**WHAT THIS TASK INVOLVES**
Please render the items as a numbered list, starting at the line containing "Describe the element at coordinates (1187, 35)" and ending at the line containing "The image size is (2212, 588).", with blank lines left out. Include no other lines.

⁂

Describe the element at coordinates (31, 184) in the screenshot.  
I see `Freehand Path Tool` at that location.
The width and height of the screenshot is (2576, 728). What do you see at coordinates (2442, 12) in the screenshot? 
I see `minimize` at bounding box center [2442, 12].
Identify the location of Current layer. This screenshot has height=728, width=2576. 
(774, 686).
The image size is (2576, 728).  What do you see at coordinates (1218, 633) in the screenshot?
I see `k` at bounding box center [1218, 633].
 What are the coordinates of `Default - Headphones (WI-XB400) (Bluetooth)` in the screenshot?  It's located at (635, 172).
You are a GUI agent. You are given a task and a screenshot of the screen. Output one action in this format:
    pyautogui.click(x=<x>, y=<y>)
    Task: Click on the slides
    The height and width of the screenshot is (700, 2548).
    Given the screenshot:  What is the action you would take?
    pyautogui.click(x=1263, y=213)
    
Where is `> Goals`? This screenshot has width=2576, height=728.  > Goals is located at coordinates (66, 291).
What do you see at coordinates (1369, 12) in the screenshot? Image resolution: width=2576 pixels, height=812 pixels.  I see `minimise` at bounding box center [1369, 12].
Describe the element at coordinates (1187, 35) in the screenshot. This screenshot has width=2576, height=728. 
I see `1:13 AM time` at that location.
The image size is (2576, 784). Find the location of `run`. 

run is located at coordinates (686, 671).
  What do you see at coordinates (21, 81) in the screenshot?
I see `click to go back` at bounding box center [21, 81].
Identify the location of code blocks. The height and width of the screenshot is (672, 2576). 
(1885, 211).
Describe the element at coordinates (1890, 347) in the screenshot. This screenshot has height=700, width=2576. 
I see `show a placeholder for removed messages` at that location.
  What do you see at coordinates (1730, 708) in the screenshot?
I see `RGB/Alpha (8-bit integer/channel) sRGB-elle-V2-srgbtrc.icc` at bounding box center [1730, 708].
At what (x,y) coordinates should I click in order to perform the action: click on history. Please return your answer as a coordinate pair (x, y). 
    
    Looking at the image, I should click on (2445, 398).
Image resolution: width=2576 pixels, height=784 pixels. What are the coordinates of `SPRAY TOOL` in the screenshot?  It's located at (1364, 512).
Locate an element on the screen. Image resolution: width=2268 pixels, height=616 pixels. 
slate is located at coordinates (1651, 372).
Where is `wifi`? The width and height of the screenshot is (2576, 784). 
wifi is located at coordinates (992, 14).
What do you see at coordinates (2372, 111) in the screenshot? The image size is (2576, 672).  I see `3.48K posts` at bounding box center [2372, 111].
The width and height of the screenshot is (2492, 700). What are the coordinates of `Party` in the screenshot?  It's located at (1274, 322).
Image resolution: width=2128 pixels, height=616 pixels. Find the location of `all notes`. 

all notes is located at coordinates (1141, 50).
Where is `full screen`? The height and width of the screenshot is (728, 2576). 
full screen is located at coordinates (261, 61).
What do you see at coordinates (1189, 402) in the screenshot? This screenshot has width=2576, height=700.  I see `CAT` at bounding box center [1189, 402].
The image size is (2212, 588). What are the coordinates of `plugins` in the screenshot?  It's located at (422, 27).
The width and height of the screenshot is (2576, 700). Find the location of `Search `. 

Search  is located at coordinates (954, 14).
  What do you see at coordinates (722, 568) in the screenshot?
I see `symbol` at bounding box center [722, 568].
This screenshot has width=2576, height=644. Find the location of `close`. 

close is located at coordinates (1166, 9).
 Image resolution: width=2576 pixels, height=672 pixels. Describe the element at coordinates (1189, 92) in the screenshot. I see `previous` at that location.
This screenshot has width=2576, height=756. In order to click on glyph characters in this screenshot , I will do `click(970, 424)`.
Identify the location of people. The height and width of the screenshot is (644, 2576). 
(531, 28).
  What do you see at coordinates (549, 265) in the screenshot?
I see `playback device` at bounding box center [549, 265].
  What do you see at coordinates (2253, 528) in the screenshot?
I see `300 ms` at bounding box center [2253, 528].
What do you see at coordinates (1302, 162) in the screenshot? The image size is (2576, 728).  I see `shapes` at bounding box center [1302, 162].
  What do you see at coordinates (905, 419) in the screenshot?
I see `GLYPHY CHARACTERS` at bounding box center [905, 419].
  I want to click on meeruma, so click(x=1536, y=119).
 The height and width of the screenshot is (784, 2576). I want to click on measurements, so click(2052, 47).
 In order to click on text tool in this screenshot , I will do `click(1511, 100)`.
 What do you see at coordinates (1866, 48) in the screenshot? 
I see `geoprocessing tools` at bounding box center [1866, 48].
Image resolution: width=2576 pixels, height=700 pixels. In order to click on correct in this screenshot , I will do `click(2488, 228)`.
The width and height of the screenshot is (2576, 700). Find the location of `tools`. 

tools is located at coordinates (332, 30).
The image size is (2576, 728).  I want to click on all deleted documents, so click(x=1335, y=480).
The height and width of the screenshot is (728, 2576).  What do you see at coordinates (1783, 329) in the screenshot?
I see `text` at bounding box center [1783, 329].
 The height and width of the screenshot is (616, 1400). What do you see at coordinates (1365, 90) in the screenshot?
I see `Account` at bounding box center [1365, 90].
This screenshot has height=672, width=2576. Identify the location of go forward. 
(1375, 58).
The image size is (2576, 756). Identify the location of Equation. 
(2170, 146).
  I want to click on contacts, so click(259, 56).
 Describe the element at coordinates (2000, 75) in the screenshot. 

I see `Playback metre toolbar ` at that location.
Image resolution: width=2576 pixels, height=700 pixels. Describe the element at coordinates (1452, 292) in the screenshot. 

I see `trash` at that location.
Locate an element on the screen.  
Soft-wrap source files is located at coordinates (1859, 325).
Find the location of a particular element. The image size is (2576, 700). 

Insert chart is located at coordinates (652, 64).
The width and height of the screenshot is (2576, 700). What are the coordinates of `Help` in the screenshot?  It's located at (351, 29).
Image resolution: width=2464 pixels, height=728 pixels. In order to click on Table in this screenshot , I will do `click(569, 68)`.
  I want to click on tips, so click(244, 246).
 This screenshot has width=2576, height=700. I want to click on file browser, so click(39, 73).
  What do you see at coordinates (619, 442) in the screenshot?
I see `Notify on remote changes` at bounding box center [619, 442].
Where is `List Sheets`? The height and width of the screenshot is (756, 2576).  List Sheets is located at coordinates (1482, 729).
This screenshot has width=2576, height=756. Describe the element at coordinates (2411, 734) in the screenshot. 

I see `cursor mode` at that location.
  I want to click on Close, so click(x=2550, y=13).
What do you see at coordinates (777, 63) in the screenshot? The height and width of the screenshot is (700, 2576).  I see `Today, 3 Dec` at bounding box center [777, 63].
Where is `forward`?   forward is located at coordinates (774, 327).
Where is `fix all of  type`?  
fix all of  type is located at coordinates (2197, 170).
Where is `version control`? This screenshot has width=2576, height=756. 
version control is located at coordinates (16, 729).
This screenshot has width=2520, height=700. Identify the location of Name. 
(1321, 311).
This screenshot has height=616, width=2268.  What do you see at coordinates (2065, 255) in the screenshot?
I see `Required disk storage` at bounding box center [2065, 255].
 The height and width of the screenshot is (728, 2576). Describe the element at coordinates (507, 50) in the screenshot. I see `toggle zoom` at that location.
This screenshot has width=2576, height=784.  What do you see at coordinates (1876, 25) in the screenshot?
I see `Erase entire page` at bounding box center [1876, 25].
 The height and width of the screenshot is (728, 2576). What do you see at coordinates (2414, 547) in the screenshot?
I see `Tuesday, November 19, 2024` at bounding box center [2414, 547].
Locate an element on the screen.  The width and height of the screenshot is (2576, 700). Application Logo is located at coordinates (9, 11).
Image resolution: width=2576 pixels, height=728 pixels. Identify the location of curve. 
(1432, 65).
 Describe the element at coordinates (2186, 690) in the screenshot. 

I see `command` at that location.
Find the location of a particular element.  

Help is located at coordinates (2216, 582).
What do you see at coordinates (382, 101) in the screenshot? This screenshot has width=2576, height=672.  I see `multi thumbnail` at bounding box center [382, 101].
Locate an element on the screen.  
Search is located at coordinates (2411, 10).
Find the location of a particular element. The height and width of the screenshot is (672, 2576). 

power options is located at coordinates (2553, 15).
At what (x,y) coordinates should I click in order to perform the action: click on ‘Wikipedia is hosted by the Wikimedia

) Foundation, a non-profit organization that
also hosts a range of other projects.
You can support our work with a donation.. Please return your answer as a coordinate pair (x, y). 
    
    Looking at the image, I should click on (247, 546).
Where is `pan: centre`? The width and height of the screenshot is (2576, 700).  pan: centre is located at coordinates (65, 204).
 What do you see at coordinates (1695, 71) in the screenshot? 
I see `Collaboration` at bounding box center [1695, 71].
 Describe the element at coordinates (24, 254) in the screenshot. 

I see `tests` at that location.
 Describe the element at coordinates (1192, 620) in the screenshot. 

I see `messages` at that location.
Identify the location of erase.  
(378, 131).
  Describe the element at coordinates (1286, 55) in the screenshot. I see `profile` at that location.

⁂

**EXERCISE SOLUTION**
1. Describe the element at coordinates (1187, 35) in the screenshot. This screenshot has width=2576, height=728. 
2. I see `1:13 AM time` at that location.
3. The image size is (2576, 784). Find the location of `run`. 
4. run is located at coordinates (686, 671).
5.   What do you see at coordinates (21, 81) in the screenshot?
6. I see `click to go back` at bounding box center [21, 81].
7. Identify the location of code blocks. The height and width of the screenshot is (672, 2576). 
8. (1885, 211).
9. Describe the element at coordinates (1890, 347) in the screenshot. This screenshot has height=700, width=2576. 
10. I see `show a placeholder for removed messages` at that location.
11.   What do you see at coordinates (1730, 708) in the screenshot?
12. I see `RGB/Alpha (8-bit integer/channel) sRGB-elle-V2-srgbtrc.icc` at bounding box center [1730, 708].
13. At what (x,y) coordinates should I click in order to perform the action: click on history. Please return your answer as a coordinate pair (x, y). 
14.     Looking at the image, I should click on (2445, 398).
15. Image resolution: width=2576 pixels, height=784 pixels. What are the coordinates of `SPRAY TOOL` in the screenshot?  It's located at (1364, 512).
16. Locate an element on the screen. Image resolution: width=2268 pixels, height=616 pixels. 
17. slate is located at coordinates (1651, 372).
18. Where is `wifi`? The width and height of the screenshot is (2576, 784). 
19. wifi is located at coordinates (992, 14).
20. What do you see at coordinates (2372, 111) in the screenshot? The image size is (2576, 672).  I see `3.48K posts` at bounding box center [2372, 111].
21. The width and height of the screenshot is (2492, 700). What are the coordinates of `Party` in the screenshot?  It's located at (1274, 322).
22. Image resolution: width=2128 pixels, height=616 pixels. Find the location of `all notes`. 
23. all notes is located at coordinates (1141, 50).
24. Where is `full screen`? The height and width of the screenshot is (728, 2576). 
25. full screen is located at coordinates (261, 61).
26. What do you see at coordinates (1189, 402) in the screenshot? This screenshot has width=2576, height=700.  I see `CAT` at bounding box center [1189, 402].
27. The image size is (2212, 588). What are the coordinates of `plugins` in the screenshot?  It's located at (422, 27).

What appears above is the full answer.